Among those 72 global power brokers (one slot for every 100 million people) are five MIT alumni. According to the magazine, their power is not fleeting—each alumnus was also named to the 2012 list.

Do the alumni named below merit mention among the world’s most powerful? Or is the idea of power too personal to formulate a 72-person list? Let us know in the comments below or on Facebook or Twitter.

Ben Bernanke PhD ’79, 7 (6 in 2012), chairman, U.S. Federal Reserve

“Bernanke has steered the Fed during some of the biggest financial challenges since the Depression. The former Princeton professor is credited with helping avert a global economic meltdown during late 2000's, and jump-starting a still-moderate U.S. recovery.”
Mario Draghi, PhD ’77 9 (8), president, European Central Bank
“As chief banker of the world's largest ­currency area--the euro zone's collective GDP is now nearly $17 trillion--Draghi faces the Herculean task of trying to maintain financial unity across 17 countries.”
Benjamin Netanyahu ’75, SM ’76, 26 (23), prime minister, Israel
“PM of Israel since 2009, with a lengthy political career prior to that, Netanyahu is a central player in nearly every Middle Eastern crisis.”
Charles Koch ’57, SM ’58, SM ’60, 31 (41), CEO, Koch Industries David Koch ’62, SM ’63, 31 (41), Executive Vice President, Koch Industries
“The world's richest brothers head the nation's second biggest private company with $115 billion in sales. Koch Industries owns firms that are involved in refinery, chemicals and financial trading, among many others.”
Earlier this year, Forbes released its list of 100 most powerful women and one MIT alumna was named to the list for the second consecutive year.

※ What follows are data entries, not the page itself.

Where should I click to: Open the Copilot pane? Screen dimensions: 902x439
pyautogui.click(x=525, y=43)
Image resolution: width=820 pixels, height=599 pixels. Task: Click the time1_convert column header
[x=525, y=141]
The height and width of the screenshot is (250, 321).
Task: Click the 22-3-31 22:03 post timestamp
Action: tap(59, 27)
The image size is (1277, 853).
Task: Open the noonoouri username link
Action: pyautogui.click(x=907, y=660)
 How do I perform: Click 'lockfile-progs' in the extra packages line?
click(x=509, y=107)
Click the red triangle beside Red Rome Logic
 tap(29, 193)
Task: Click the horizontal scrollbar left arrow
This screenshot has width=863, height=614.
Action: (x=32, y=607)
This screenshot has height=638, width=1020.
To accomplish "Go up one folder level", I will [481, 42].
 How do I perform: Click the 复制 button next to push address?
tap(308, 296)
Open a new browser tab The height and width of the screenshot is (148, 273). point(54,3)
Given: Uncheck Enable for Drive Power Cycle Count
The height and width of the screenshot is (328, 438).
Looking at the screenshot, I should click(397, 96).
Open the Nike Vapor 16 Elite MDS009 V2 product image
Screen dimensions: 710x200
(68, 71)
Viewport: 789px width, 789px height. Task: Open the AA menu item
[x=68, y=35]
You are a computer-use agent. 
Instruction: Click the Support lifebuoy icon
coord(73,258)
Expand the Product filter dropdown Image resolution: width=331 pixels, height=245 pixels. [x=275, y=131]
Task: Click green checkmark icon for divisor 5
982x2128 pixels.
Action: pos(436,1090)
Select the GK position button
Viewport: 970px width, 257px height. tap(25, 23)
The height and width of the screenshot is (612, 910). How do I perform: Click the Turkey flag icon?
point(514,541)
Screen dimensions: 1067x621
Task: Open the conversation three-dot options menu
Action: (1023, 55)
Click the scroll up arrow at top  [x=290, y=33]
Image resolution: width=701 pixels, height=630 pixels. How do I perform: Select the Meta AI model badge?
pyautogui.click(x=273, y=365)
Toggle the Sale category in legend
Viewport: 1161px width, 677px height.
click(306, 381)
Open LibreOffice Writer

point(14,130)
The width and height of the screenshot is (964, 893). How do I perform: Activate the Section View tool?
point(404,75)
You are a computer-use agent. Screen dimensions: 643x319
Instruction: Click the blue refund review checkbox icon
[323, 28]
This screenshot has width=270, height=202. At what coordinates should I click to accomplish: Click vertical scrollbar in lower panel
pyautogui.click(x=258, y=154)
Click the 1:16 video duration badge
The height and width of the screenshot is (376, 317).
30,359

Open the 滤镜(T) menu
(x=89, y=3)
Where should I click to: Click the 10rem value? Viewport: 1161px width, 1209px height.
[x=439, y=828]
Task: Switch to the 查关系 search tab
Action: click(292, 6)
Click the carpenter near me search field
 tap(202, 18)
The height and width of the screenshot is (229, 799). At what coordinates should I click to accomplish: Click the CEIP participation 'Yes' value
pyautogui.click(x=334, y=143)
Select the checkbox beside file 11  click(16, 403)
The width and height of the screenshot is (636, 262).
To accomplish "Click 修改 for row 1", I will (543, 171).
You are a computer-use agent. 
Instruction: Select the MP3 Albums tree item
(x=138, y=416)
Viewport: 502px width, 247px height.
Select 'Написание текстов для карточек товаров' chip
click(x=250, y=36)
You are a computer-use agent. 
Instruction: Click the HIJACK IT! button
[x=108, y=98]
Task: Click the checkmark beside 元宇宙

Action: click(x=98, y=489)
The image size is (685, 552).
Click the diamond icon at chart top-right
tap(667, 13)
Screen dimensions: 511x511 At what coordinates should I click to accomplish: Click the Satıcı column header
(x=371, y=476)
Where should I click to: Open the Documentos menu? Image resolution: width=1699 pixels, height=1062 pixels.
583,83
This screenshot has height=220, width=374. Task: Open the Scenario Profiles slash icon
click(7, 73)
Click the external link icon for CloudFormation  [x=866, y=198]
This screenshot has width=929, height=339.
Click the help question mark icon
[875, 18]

Ngozi Okonjo-Iweala MCP ’78, PhD ’81, 83 (81), minister of finance, Nigeria

“One year in office after a failed bid to for the World Bank presidency, Nigeria's Harvard-educated finance minister produced a 6.5 percent increase in GDP from 2011 to 2012. Nigeria is the third largest economy in Africa with nearly $50 billion in foreign reserves.”

Comments

Louis Cohen

Sat, 12/14/2013 3:43am

In a way I'm sorry to see an alumna in the Nigerian cabinet. The country suffers from terrible governance including enormous corruption. As finance minister, she could make Nigeria's oil revenue transparent and expose the scale of graft. But she hasn't.

The Koch brothers are extreme, eat-the-poor, climate-change-denying right wingers.

OTOH, Ben Bernanke saved the world from another Great Depression, and Mario Draghi is holding the euro zone together by guaranteeing the debts of the countries in trouble.